Maybe keep cached value of the page name in the Cache that keeps record of the user that has locked the file with an expiry of say 10 minutes. If another user requests the file, your code first checks to see if the page name is in the cache. If the same user requests the same file (i.e. does a postback or a refresh) then update the cache (i.e. reset the timer) and they'll have an extra 10 minutes. Let's say the user is writing a long winded letter and they haven't posted back or refreshed the page and 10 minutes is up, you could remedy this by having a client side timer that triggers after 9 minutes and alerts the user "your time with the page will end in 1 minute, click okay to extend your time for another 10 minutes".

I'm not saying this is a great solution, but it's an idea. What I do know is that because you cannot tell if the browser is closed you'll need to think outside the box.

Answer 4

If you try to lock a record, you are 100% going to get stale locks, which means you'll have to have a process to remove these stale locks.

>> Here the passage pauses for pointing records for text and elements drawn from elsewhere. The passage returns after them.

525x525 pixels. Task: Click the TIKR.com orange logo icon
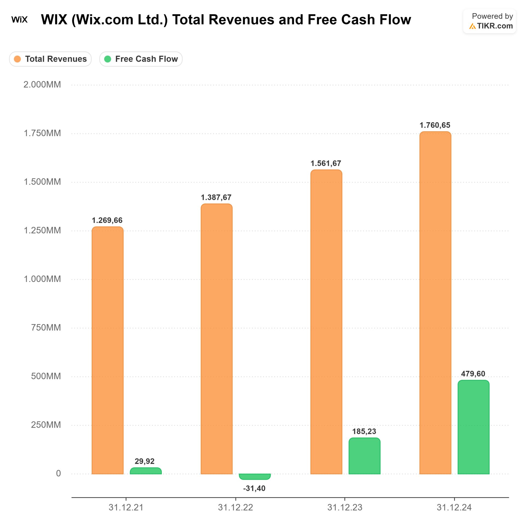pos(472,26)
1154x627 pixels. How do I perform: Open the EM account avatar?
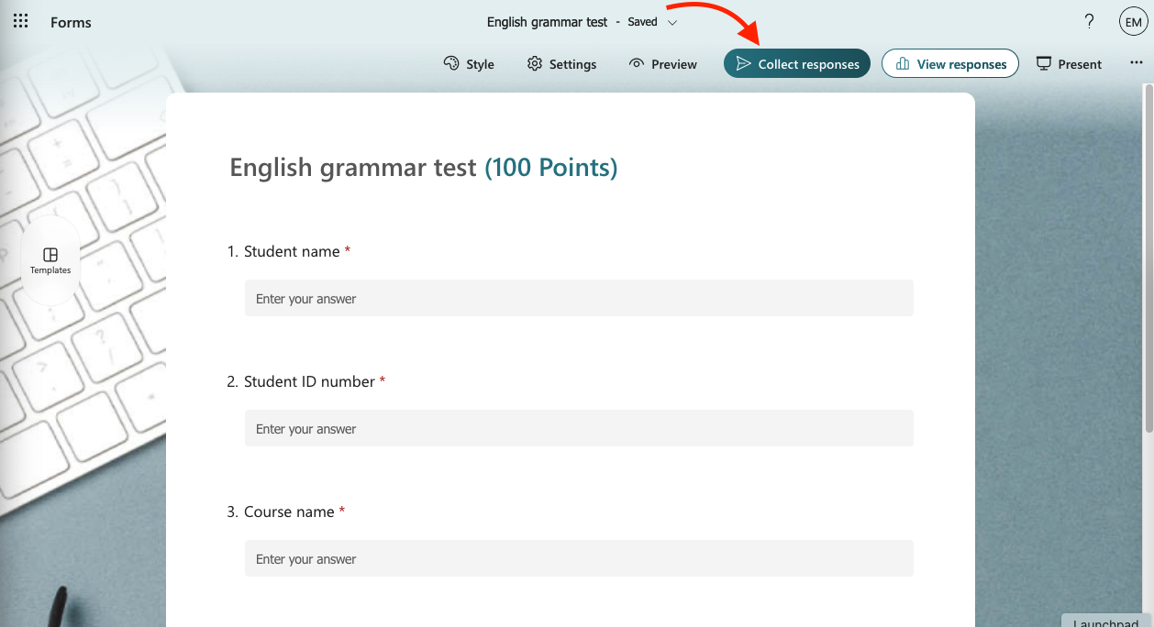click(1133, 22)
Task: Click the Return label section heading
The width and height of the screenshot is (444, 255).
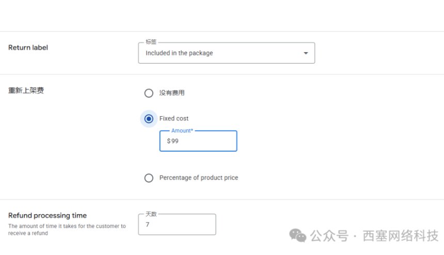Action: tap(28, 47)
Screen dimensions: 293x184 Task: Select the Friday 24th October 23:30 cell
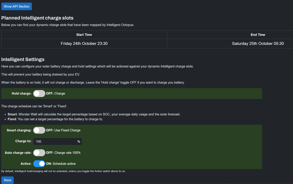coord(84,44)
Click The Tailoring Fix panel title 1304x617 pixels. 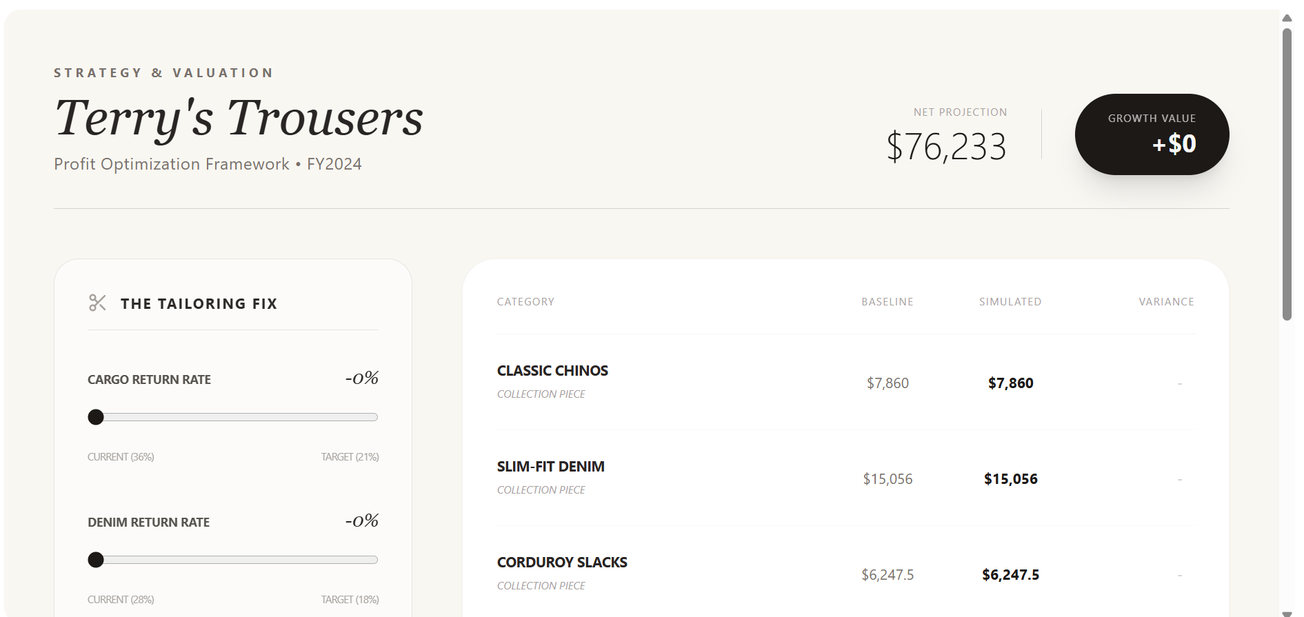point(199,304)
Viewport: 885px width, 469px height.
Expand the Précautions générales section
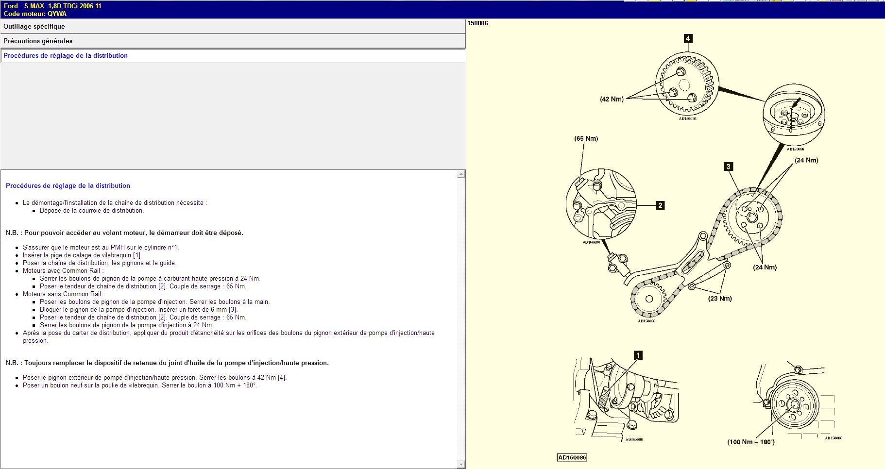tap(233, 41)
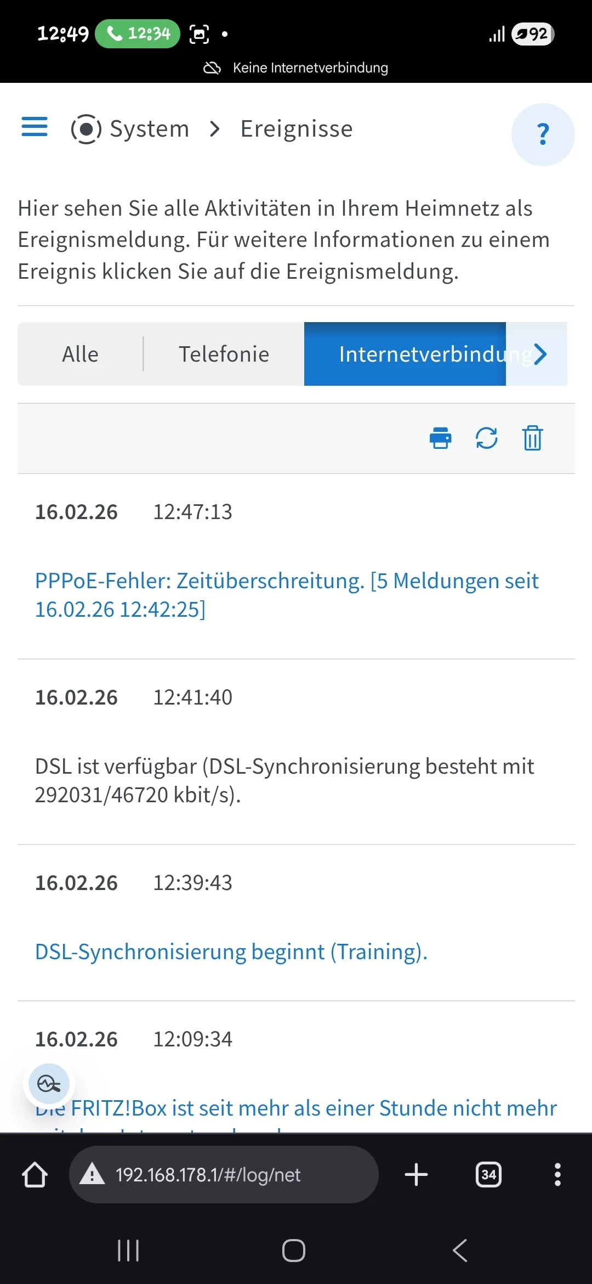Switch to the Alle tab

coord(80,354)
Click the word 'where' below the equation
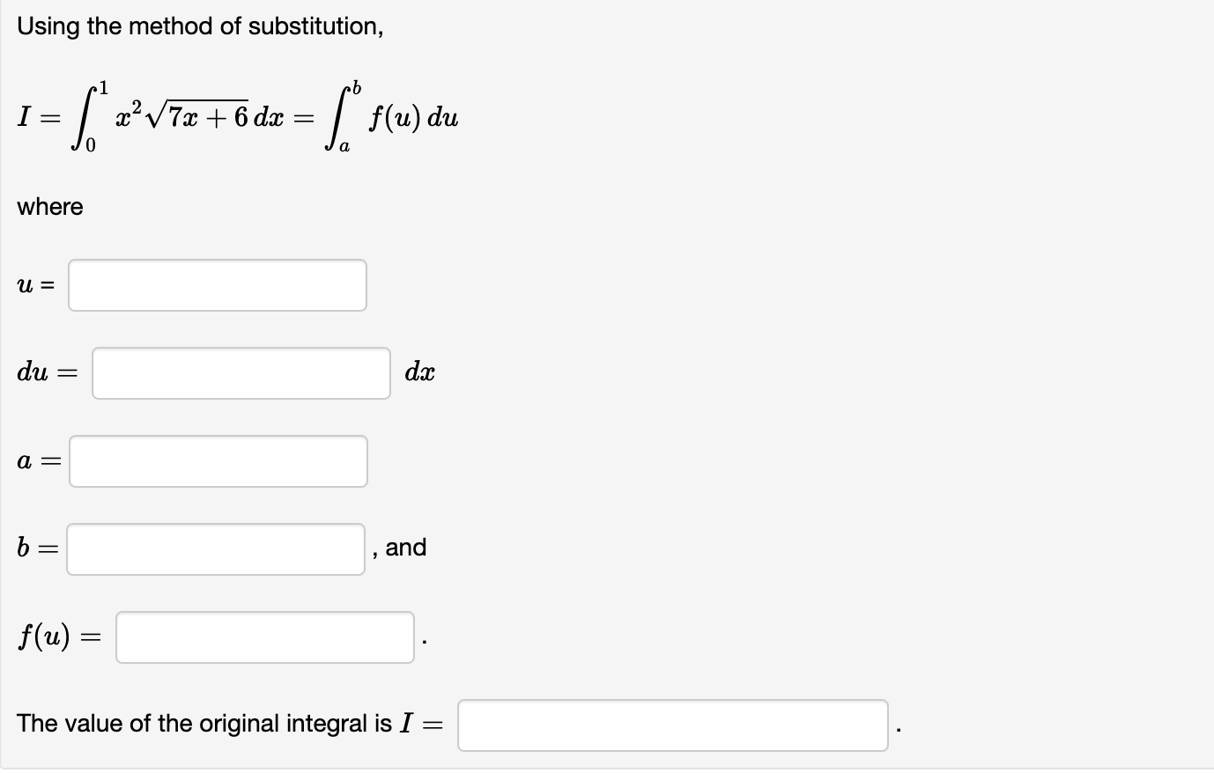The height and width of the screenshot is (773, 1214). pos(49,207)
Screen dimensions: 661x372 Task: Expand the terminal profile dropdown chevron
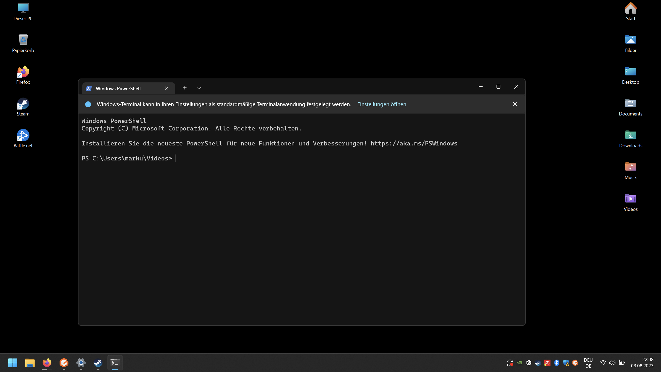(x=199, y=88)
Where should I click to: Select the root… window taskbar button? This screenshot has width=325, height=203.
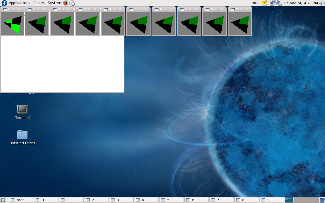click(21, 200)
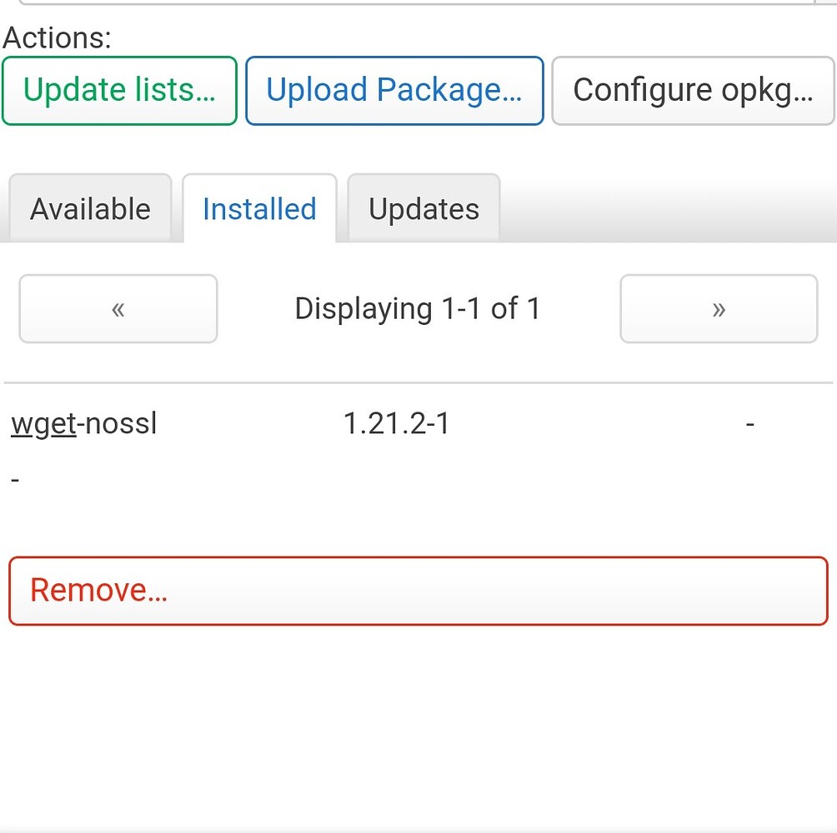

If you are just trying to prevent concurrent modification, you can do this with a timestamp or a version field. When editing a record, put the version/timestamp into a hidden field. Then, when trying to apply updates, the first thing you do is re-read the data corresponding to the ID, then check the version that comes back from the database against the version in the hidden field. If they match, then it's safe to go ahead and apply the changes, and if it's not then you can apply some logic to determine how to proceed.

Answer 5

I think this is a really bad idea for all the reasons you mentioned, but if I had to do this, what I would do is use the ASP.NET Cache.

So, something like this:

    Cache.Add(someUniqueKeyForAUserProfile, theUserThatLockedTheRecord, null, 
    DateTime.Now.AddSeconds(120), Cache.NoSlidingExpiration, CacheItemPriority.Normal, 
    UnlockRecord)

    private static void UnlockRecord(string key, object value, CacheItemRemovedReason reason) {
       //This particular record went longer than 2 minutes without 
       //the user doing anything, do any additional cleanup here you like
    }

Then in the page you can do something like:

if (Cache[someUniqueKeyForAUserProfile] != theUserThatLockedTheRecord){
  //Tell the user they can't access the page
}

The nice thing here is that you automatically "unlock" the record after two minutes by using the built in ASP.NET cache. So you get all that for free.

Answer 6

That is a hard thing to do on the web. I recommend using a TimeStamp in the db when User1 accesses the data. Then give User1 a way to unlock on the page manually and also use a timeout value utilizing the TimeStamp to automatically un-lock the records for User2, if User1 abandons the page(navigates away, closes browser, looses internet connection...etc).

Answer 7

I've worked on a similar system and in our case we set a bit on the record in the database to indicate that it was being edited. However, unlike your case we were able to set the expectation with the end users of our system that they MUST click either 'Save' or 'Cancel' to flip the bit back over and allow editing of the record by other users. I'm honestly not totally sure how to handle the case in which a user abandons the page, though what comes to mind is to have a scheduled task that runs a sproc that will free the record if it has been locked for a certain period of time (this means you'd need a datetime field as well to indicate when the record was locked).